Photo du rédacteur: Melanie Frerichs-CigliMelanie Frerichs-Cigli

Ce n’est pas parce que les politiciens mentent qu’il ne faut pas les écouter. En période de guerre, conscients de l’impact de leurs mots, ils y prennent garde, chacun est pesé dans un but et pour un propos propre. Et, à ce titre, il est vital de se pencher dessus.



Je voudrais revenir sur le discours de Macron devant l’OIT. Je sais, cela fait déjà quelques jours et tout le monde s’en est déjà amplement moqué, si tant est qu’on y ait prêté attention. Mais c’est une erreur, parce qu’il marque un tournant tellement frappant et clair, pour le coup tellement honnête qu’il mérite un décryptage presque mot par mot. Pourtant, il a fort peu été repris par la presse française, qui en a extrait quelques phrases et les a enterré assez vite, prenant une idée séparée du reste, quand la construction globale du discours est à comprendre en finesse. Le voici en totalité, je vous le recommande tant il annonce ce qui vient comme ce qui est en train de se passer. Et ce, que l’on soit français ou pas, que l’on aime ou pas le président Macron, sa femme ou sa politique : https://www.youtube.com/watch?v=iY9d6mrLZ7c


1 CE DISCOURS N’EST PAS POUR LES FRANCAIS


Vous remarquerez que cette vidéo est postée par RT France, Russia Today. Il ne s’agit pas d’un choix idéologique de ma part et d’ailleurs, cela ne change strictement rien aux images, qui sont les mêmes sur tous les médias du monde, puisque l’OIT, l’Organisation Internationale du Travail, qui fête son centenaire, a mis en place 4 caméras en pooling pour toutes les conférences principales et viré les caméras privées, hors celles amenées par certaines délégations sous très strictes conditions. En clair, tous les journalistes en faisant la demande avaient les mêmes images, en streaming puis en download gratuit, mais sur les médias français, on en a repris seulement quelques extraits quand RT s’est fait une gloire de publier le pooling complet, y compris le début non dérushé, histoire de démontrer sa neutralité journalistique. Et, même si le Twitter de l’Elysée a bien mis le discours du Président en streaming, il n’y a pas de retranscription totale disponible simplement. Cette remarque de forme m’amène à un premier point, primordial : ce discours n’est pas du tout destiné aux français. Et je ne veux pas dire par là que le Président tient un double langage, c’est considérablement plus subtil que ça. Il s’adresse à des groupes de pression qui ne sont ni les états, ni les peuples en soi, dans le but de fonder une alliance à un niveau tant intra que supra national.

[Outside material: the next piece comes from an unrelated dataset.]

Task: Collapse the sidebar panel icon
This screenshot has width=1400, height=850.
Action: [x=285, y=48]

2 CE DISCOURS N’EST PAS (tout à fait) A L’ONU


Alors, oui, de base, il est destiné à l’OIT. Mais il dépasse, du fait des sujets évoqués, de très loin le cadre d’une Organisation Internationale du Travail, qui, pour être très efficace et centenaire quand la plupart des gens croient qu’il ne s’agit que d’une enième officine de l’ONU (ce qu’elle n’est qu’à moitié), n’est pas la tribune la plus intuitive pour évoquer la guerre à venir ou faire un bilan civilisationnel. Mais, encore une fois, Macron s’adresse à ceux dont il pense qu’ils ont les moyens d’agir, et ce ne sont ni les organismes internationaux, ni les états.

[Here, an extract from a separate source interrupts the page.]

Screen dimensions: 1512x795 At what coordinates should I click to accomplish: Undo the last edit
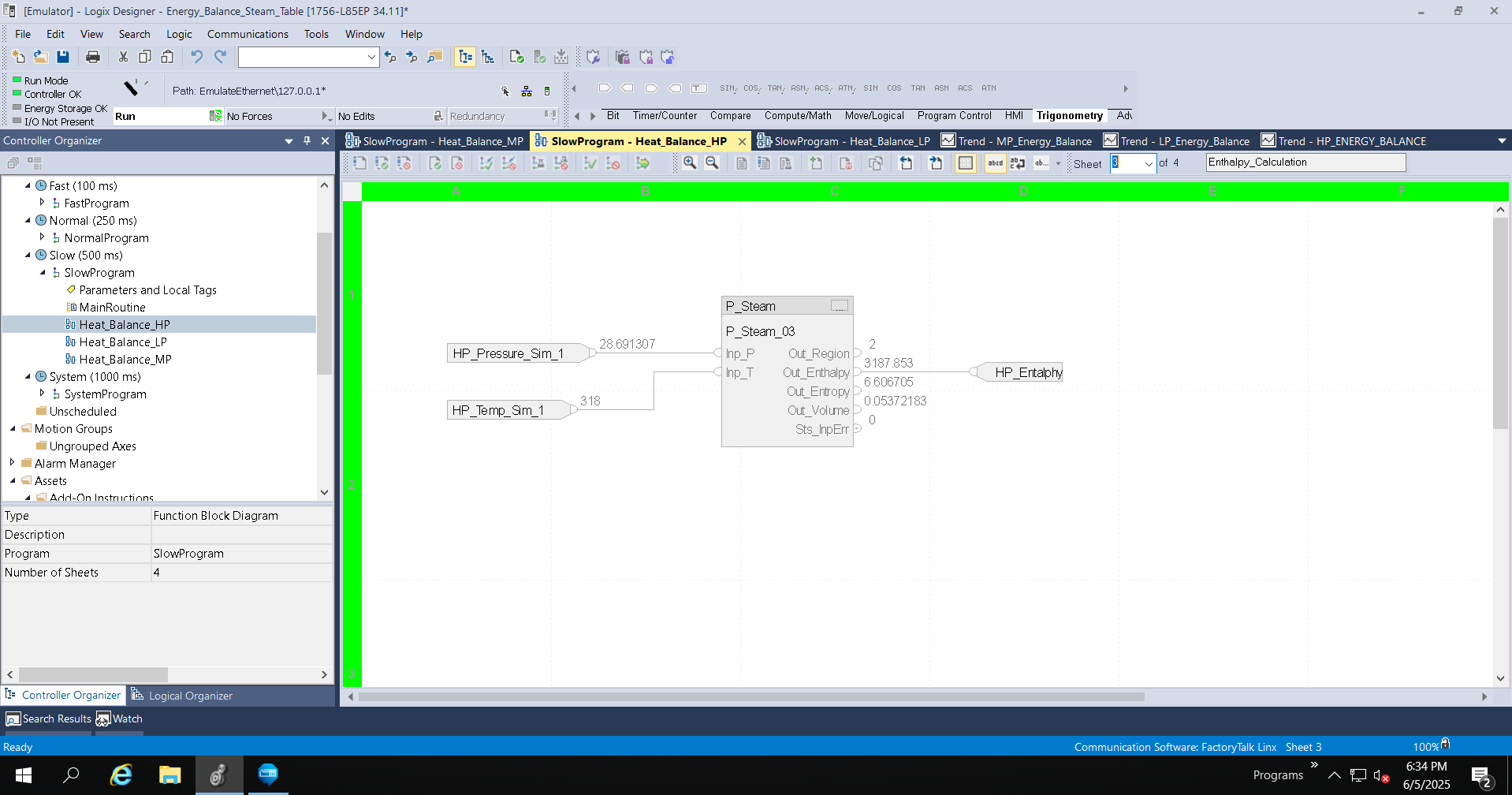[196, 56]
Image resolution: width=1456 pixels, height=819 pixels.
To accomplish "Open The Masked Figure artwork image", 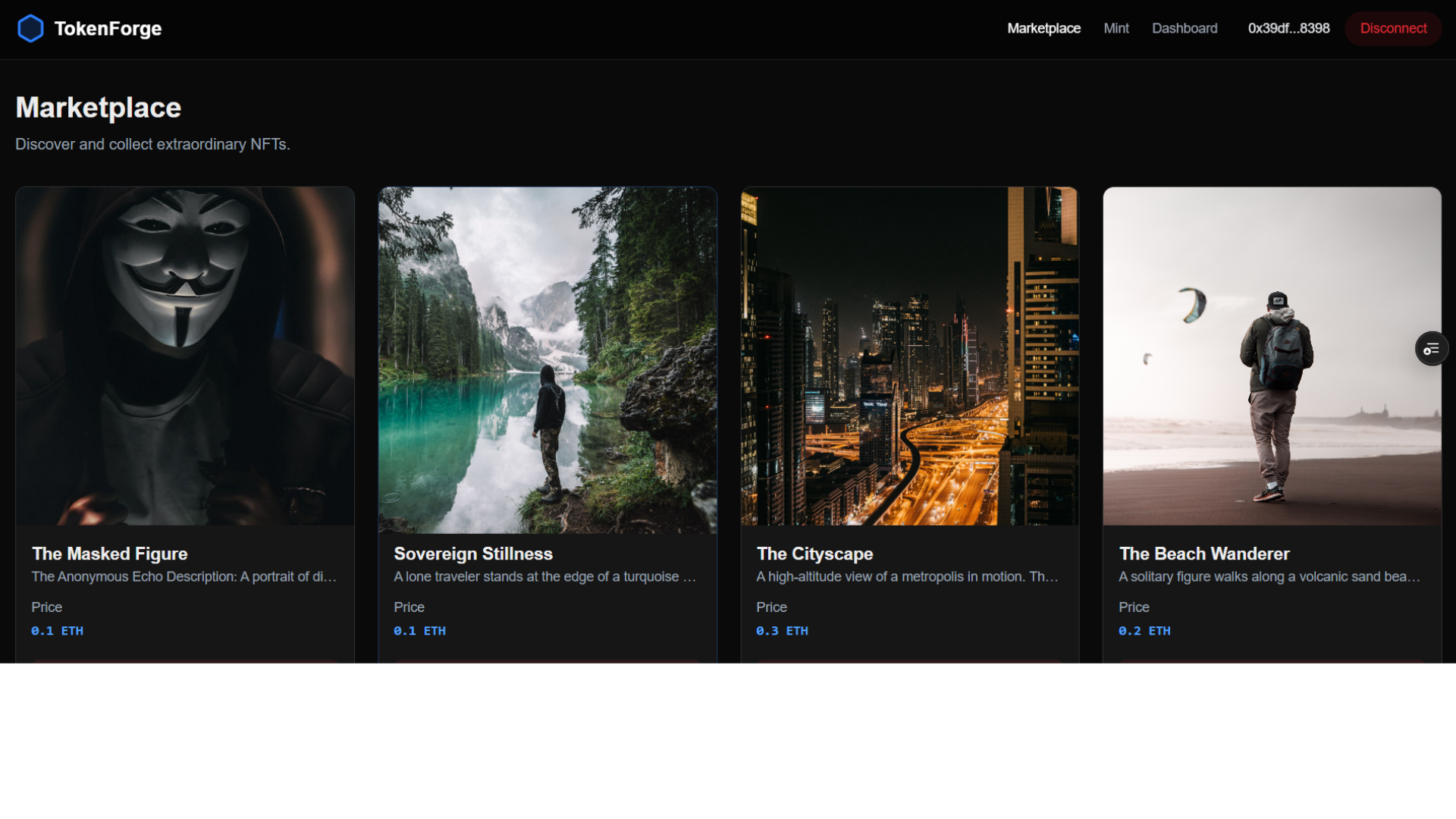I will 185,356.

Je m’explique : - Comme souvent, il entame son discours par une perspective historique très très personnelle (comme ne manquera pas de le souligner le rapporteur à la fin, que je vous conseille d’écouter aussi). Centenaire permettant, au détour d’une phrase, il rappelle que c’est au sein de l’OIT que la Société Des Nations s’est fondée. Puis, en 1944, que de nouveaux droits se sont constitués, grâce à l’OIT, visionnaire pour la Paix, qui ne peut passer «que par la justice sociale». Une manière de remettre l’ONU à sa juste place de looser, aux côtés de la SDN, même si l’ONU a repris le contrôle de l’OIT en 1946. - D’ailleurs, peu d’organisations internationales échappent à sa critique : Le FMI et l’OMC en prennent pour leur grade, tandis qu’il insiste sur l’impuissance des états à agir seuls. «Cette crise, elle est là et elle est en train de décomposer le consensus profond sur lequel la démocratie, le progrès et les libertés individuelles se sont bâtis depuis le XVIIIème siècle dans nos pays. […] C’est exactement ce qui est en train d’être bousculé par notre organisation collective sur le plan international.»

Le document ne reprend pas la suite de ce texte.